▶ Text:
Thanks to the Bar Standards Board for funding the creation of this guide.

Trying to settle a claim

The court process involves a series of steps which take you towards the final hearing. It is normal to try to sort out your dispute as the claim progresses and more information comes to hand.

You can reach an agreement with the defendant about how to settle your case at any time, either before or after you issue proceedings to start a claim in the court. This can be done through informal discussions either face to face or over the phone, attending mediation (see How to sort out your legal problem before or instead of going to court ), in writing, or a combination of all of these things.

Things to consider when trying to settle your dispute:

  • What are your prospects of your claim succeeding at trial? How likely is it that you will lose?
  • What is the value of the claim? What are you likely to be awarded if you go to trial?

▶ Data:

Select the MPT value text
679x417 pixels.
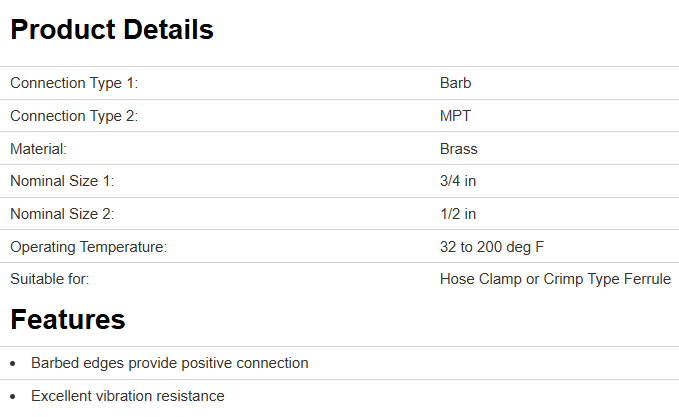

▶ Actions to take:
(1) According to the text on settling a claim, which organization funded the creation of the guide?
(2) Please repeat everything from "The court process" down to "comes to hand." in the text on settling a claim.
Leave the data aside; it has no role here.

▶ Per-task outputs:
(1) The Bar Standards Board.

(2)
The court process involves a series of steps which take you towards the final hearing. It is normal to try to sort out your dispute as the claim progresses and more information comes to hand.